**EXERCISE TASK:** Reproduce word for word the lines from the one containing "You are a computer-use agent. This" through the one containing "click(735, 26)", both included. Leave the pictures out of your answer.

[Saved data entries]
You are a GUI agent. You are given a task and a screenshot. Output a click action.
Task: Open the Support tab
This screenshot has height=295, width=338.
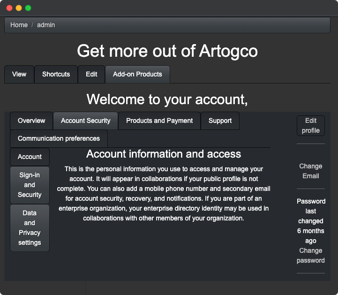(220, 121)
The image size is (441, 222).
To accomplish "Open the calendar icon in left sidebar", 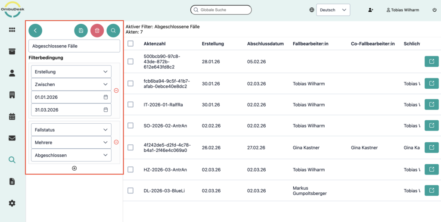I will (12, 116).
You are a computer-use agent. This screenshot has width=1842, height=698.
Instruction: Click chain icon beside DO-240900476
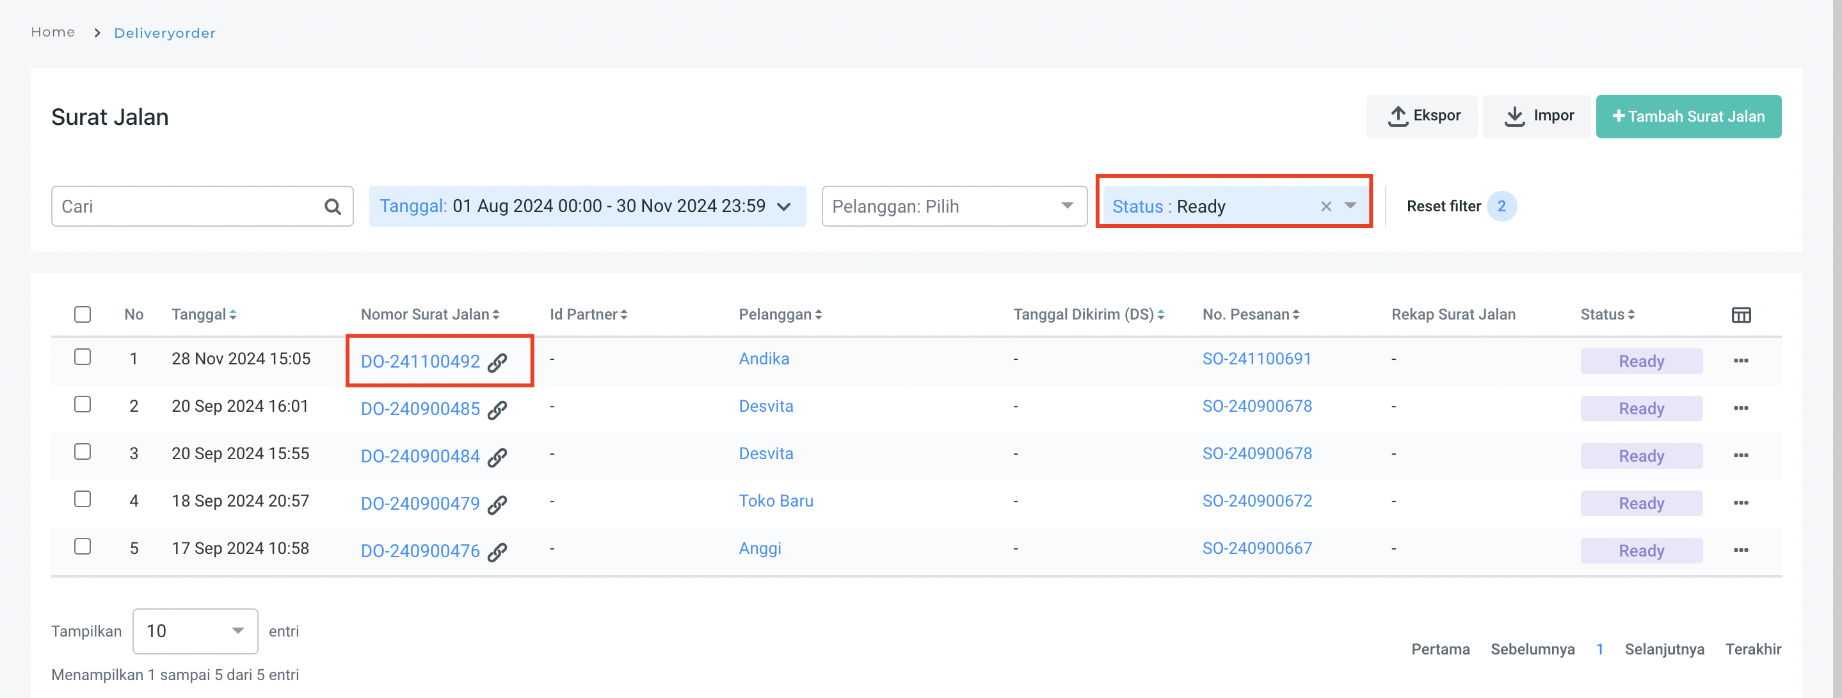coord(497,551)
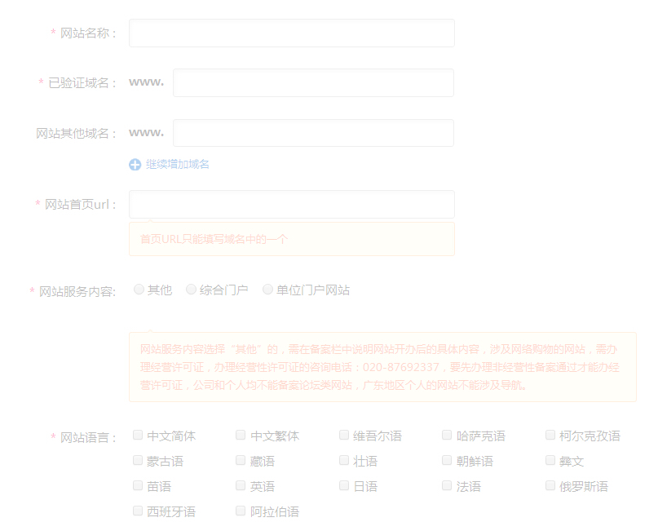
Task: Select the 单位门户网站 option
Action: [267, 289]
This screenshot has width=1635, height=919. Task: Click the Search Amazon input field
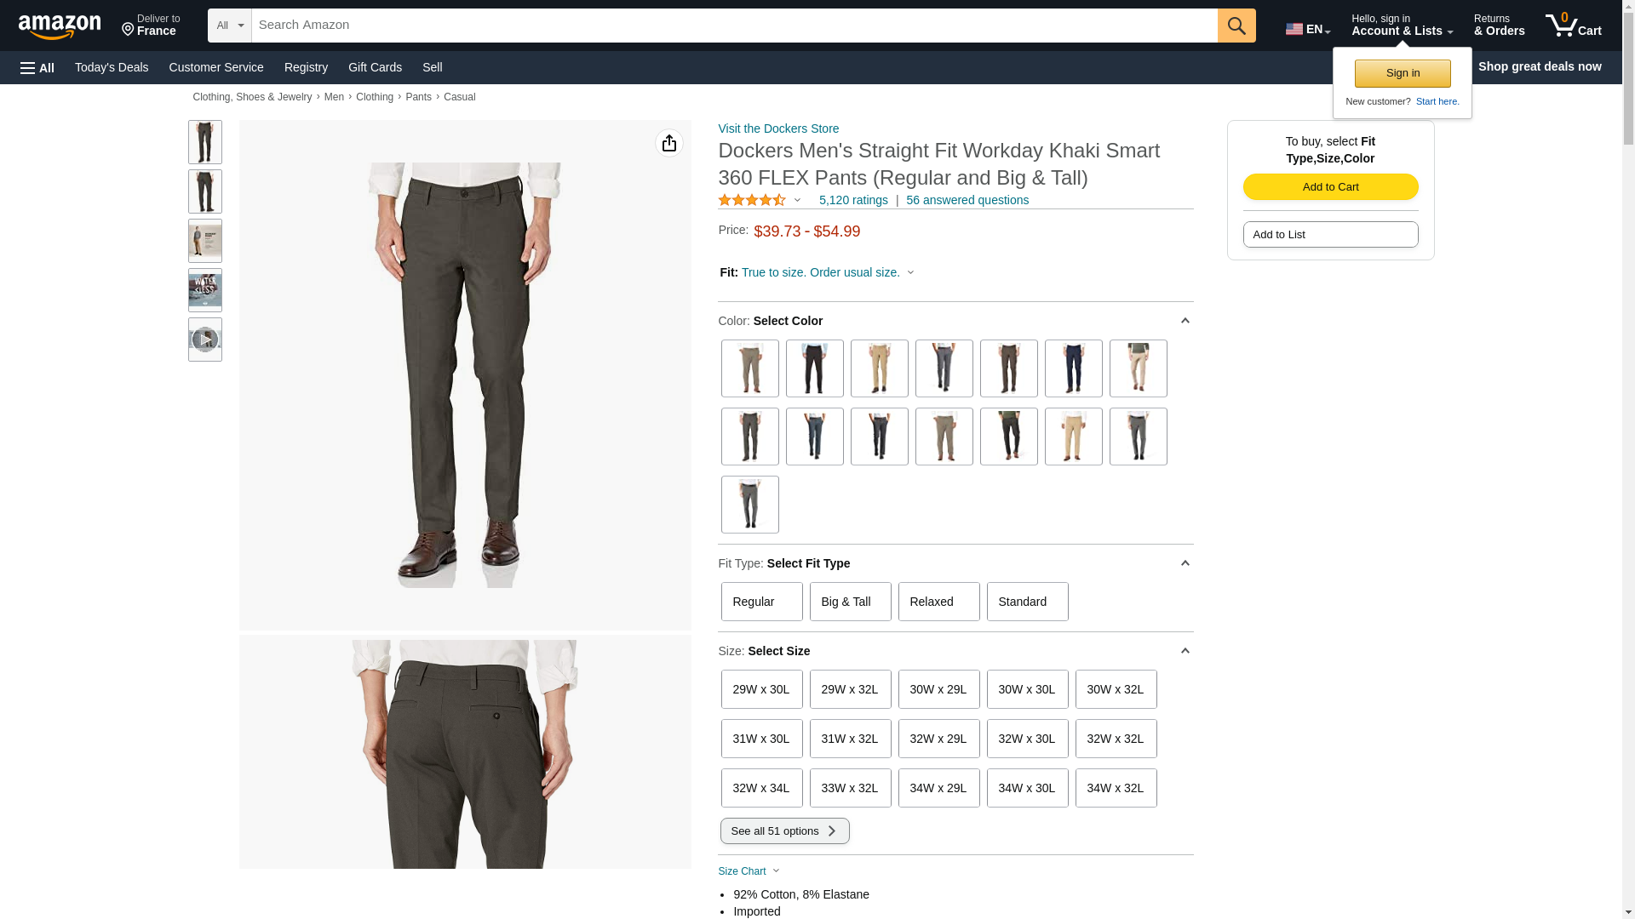click(735, 26)
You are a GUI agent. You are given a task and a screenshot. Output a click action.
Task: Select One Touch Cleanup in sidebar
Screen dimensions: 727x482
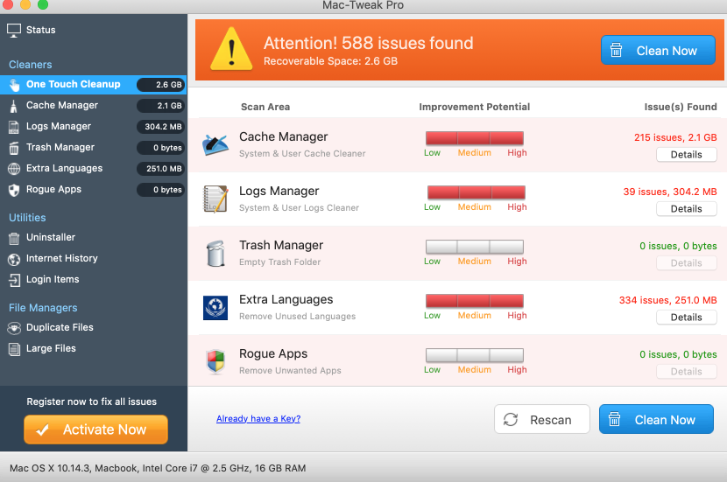pos(74,85)
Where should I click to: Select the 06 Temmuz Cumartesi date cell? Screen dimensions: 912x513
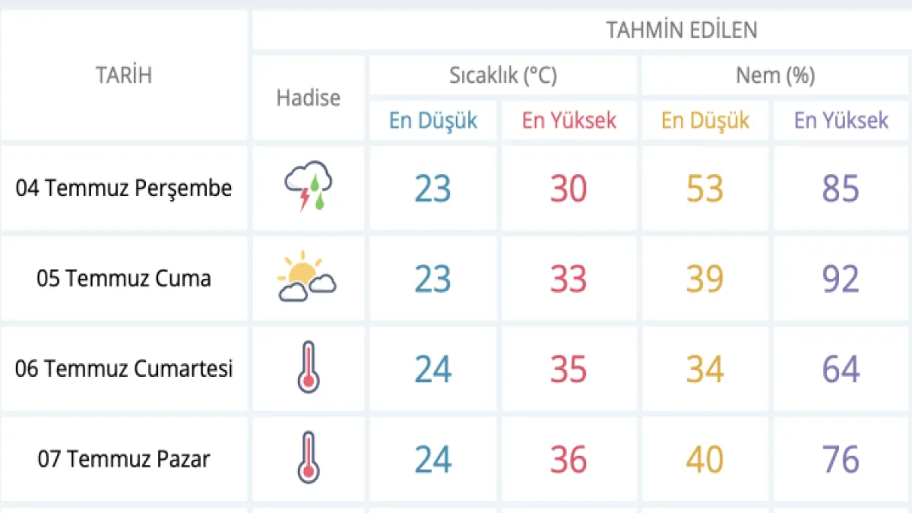pyautogui.click(x=124, y=369)
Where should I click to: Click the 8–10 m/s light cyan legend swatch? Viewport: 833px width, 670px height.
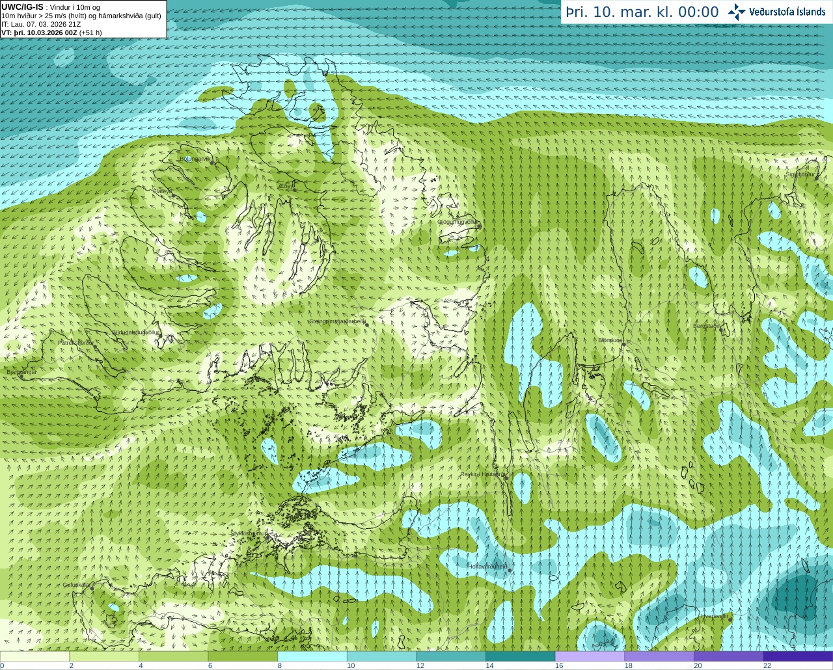pyautogui.click(x=312, y=656)
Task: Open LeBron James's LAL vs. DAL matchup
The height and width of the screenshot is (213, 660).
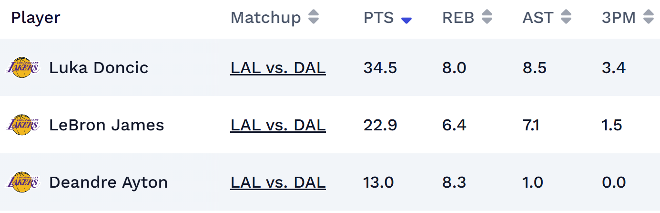Action: tap(278, 125)
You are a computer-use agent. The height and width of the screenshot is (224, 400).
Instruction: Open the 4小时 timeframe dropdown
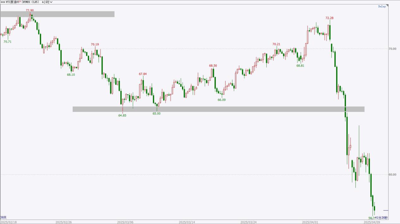click(47, 2)
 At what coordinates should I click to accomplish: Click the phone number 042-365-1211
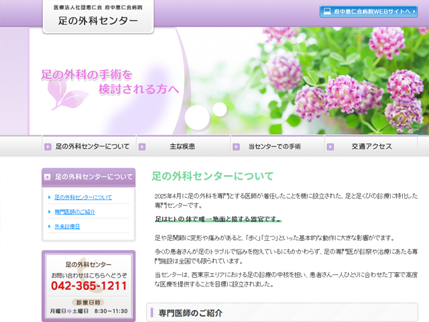(88, 286)
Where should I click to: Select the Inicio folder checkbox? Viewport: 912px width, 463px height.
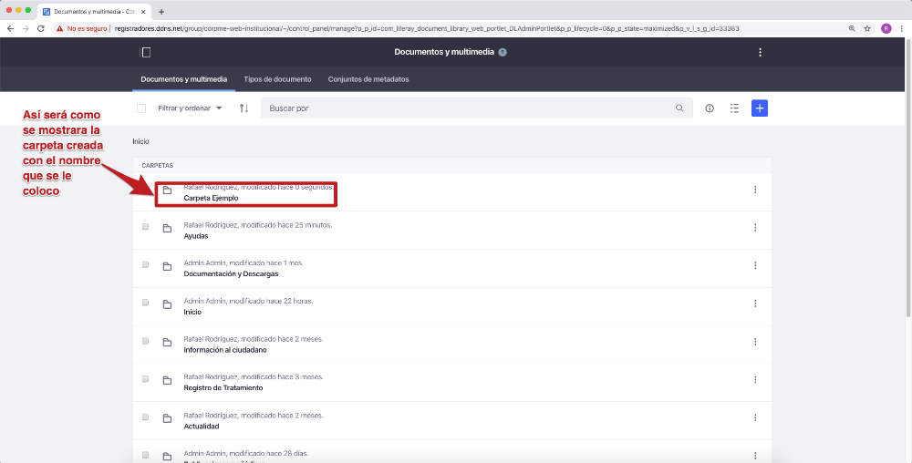pos(145,303)
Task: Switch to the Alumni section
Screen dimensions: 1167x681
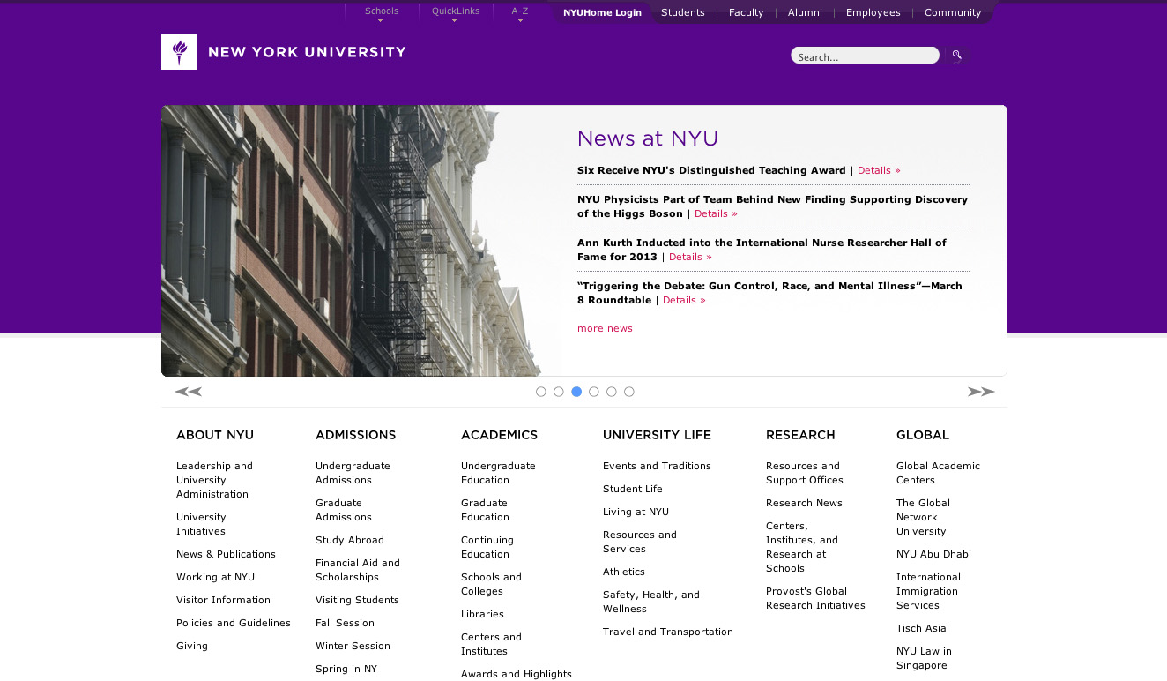Action: point(805,12)
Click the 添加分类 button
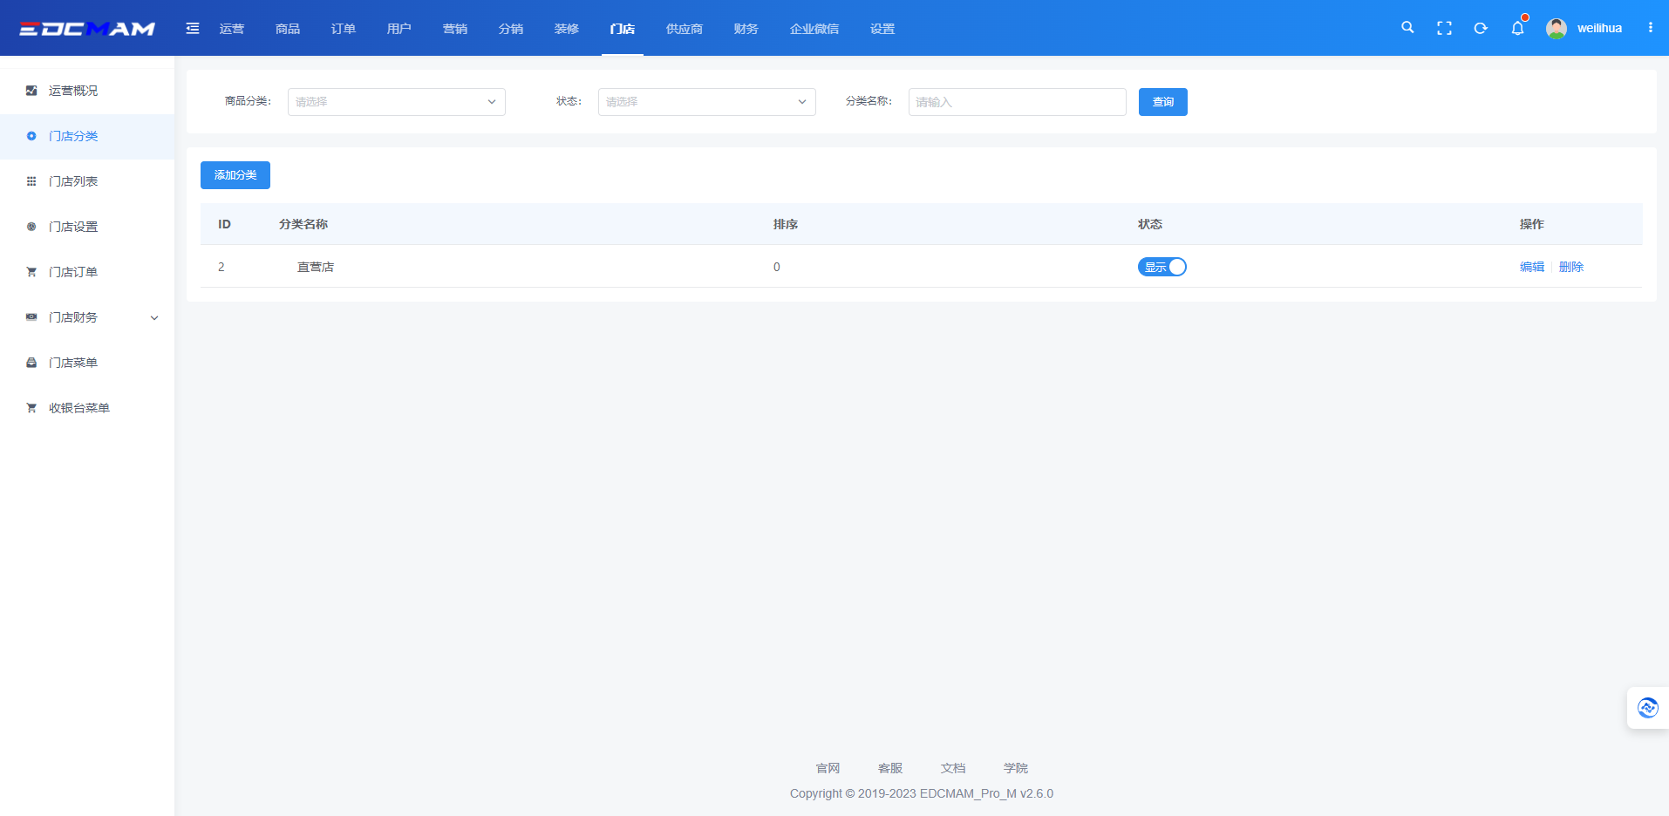1669x816 pixels. [235, 175]
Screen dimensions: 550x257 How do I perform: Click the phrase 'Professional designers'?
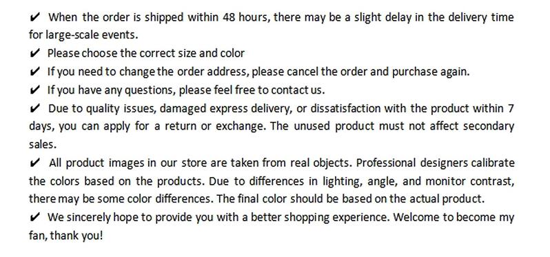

**WRITTEN ANSWER:**
You are a computer-use agent. This screenshot has width=1842, height=698.
Instruction: Click chain icon beside DO-240900476
coord(497,551)
Task: Select the 单位门户网站 option
Action: [267, 289]
This screenshot has width=1635, height=919. Task: Click the Search Amazon input field
click(735, 26)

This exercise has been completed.